» **What is being asked**
The entries below contain a stretch that opens with the line containing "This screenshot has height=549, width=644." and closes with the line containing "Task: Select the Ytd timeframe"; set down that stretch exactly, both ends included, and nothing else.

::::

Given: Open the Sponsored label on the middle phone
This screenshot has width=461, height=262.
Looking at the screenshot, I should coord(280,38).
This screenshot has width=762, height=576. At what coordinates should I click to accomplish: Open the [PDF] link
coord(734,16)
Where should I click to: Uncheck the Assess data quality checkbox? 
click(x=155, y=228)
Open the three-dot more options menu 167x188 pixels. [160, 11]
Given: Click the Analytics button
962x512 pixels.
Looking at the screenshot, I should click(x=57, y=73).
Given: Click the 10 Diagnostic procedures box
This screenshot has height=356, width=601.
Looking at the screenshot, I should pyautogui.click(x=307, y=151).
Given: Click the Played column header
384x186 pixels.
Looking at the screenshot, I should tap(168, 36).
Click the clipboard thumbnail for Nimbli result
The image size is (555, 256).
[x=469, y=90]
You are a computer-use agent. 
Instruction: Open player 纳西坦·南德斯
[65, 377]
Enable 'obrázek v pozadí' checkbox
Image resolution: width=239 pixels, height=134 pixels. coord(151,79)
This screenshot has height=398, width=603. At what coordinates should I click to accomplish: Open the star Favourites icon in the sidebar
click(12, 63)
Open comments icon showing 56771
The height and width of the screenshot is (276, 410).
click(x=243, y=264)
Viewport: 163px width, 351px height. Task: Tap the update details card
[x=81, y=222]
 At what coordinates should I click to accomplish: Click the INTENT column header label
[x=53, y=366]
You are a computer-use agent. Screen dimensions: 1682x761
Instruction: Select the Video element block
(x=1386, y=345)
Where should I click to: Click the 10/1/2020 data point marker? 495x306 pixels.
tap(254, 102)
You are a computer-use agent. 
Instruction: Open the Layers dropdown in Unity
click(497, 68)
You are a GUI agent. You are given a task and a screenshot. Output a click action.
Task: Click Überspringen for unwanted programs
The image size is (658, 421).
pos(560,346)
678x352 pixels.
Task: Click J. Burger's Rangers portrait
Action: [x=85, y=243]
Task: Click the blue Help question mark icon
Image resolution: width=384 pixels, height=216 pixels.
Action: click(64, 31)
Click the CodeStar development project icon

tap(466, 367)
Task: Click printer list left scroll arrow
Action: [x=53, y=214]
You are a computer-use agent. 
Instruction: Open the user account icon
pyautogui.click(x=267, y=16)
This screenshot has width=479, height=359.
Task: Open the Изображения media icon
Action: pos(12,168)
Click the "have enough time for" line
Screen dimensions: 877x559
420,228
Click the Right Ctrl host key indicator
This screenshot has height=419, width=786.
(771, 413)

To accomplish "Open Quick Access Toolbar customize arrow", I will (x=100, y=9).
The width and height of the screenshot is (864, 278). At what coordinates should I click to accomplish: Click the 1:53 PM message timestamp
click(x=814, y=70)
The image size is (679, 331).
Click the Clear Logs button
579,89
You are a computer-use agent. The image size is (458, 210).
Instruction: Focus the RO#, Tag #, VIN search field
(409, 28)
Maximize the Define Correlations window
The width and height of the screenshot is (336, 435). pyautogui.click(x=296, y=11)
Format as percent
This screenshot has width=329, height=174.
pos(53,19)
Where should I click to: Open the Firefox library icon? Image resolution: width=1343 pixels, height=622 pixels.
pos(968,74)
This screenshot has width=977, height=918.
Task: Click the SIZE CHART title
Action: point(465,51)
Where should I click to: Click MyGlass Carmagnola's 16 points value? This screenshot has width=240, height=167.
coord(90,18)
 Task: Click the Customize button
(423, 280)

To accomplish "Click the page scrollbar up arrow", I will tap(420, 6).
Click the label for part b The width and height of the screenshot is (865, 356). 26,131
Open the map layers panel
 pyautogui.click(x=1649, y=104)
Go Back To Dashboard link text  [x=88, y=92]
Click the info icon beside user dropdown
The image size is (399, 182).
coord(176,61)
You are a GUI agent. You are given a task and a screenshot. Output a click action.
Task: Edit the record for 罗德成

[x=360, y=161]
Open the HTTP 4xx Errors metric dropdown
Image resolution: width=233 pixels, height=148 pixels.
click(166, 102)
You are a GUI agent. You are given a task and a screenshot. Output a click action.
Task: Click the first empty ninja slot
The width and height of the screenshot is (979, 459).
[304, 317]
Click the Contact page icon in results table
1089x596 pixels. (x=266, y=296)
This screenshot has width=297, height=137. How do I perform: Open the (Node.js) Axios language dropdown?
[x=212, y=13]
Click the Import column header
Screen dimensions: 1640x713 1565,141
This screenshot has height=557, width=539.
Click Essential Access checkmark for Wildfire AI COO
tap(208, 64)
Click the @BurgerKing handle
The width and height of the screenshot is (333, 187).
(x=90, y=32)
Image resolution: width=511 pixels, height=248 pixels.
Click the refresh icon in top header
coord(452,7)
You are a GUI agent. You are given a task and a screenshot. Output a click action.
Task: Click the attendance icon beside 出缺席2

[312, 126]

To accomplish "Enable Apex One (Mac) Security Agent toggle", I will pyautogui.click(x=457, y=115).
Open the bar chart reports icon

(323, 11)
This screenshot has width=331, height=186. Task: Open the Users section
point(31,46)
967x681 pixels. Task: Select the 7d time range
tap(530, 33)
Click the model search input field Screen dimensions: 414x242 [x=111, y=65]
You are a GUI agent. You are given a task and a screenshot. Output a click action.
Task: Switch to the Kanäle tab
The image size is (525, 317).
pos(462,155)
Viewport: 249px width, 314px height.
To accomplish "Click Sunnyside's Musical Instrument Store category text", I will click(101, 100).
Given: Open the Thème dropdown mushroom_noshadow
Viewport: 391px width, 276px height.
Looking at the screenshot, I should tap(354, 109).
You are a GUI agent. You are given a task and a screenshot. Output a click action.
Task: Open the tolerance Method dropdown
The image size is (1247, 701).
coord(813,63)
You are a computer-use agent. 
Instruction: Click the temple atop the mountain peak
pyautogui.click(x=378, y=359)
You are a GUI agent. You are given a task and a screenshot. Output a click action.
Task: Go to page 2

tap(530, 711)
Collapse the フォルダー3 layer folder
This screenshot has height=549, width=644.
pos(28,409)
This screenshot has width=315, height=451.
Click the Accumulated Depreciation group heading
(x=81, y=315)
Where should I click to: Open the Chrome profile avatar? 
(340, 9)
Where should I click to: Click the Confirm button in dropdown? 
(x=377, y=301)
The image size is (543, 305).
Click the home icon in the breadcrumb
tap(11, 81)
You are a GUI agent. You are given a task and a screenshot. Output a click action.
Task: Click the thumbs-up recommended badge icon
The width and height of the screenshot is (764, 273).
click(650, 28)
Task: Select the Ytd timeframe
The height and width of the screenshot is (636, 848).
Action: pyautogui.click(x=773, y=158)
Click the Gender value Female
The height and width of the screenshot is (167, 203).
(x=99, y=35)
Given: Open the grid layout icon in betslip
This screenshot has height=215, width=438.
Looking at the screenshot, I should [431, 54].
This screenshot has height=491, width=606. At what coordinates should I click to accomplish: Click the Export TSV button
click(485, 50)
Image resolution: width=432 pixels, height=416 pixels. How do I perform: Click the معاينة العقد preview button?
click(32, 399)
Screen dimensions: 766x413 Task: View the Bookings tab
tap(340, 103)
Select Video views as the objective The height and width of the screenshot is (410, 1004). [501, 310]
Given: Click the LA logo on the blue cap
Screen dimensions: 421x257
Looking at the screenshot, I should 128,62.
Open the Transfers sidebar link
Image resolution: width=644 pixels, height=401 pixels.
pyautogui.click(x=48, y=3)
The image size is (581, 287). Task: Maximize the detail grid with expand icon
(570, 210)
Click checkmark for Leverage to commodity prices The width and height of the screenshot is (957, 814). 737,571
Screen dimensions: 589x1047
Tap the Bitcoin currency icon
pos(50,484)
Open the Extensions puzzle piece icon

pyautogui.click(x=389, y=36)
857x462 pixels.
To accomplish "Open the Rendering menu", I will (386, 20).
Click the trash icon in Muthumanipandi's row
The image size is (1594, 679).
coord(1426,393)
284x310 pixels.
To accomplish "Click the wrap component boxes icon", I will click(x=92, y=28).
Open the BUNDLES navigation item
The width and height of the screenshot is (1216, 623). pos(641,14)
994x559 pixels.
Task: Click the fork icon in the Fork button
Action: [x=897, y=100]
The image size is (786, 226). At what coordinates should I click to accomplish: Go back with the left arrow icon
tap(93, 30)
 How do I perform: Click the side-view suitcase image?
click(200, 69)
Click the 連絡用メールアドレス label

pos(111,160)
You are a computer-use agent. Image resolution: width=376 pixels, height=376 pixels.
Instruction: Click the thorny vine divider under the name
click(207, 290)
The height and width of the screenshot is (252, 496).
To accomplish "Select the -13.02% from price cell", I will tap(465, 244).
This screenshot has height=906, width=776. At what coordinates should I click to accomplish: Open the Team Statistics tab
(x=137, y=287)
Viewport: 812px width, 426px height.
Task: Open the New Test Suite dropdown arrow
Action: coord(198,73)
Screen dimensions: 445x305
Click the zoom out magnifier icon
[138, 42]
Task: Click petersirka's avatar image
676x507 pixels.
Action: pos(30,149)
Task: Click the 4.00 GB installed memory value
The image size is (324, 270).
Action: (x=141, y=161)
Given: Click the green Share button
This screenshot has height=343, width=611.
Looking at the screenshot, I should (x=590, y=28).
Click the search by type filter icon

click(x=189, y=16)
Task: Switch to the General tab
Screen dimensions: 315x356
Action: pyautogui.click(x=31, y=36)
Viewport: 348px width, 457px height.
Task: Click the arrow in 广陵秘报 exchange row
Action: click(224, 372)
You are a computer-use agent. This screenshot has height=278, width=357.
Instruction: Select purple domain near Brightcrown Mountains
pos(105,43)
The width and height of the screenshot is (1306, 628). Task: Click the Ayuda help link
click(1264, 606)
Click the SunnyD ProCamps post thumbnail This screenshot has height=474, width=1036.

::::

» **Exercise output**
This screenshot has height=549, width=644.
pos(28,409)
This screenshot has width=315, height=451.
Click the Accumulated Depreciation group heading
(x=81, y=315)
Where should I click to: Open the Chrome profile avatar? 
(340, 9)
Where should I click to: Click the Confirm button in dropdown? 
(x=377, y=301)
The image size is (543, 305).
Click the home icon in the breadcrumb
tap(11, 81)
You are a GUI agent. You are given a task and a screenshot. Output a click action.
Task: Click the thumbs-up recommended badge icon
The width and height of the screenshot is (764, 273).
click(650, 28)
Task: Select the Ytd timeframe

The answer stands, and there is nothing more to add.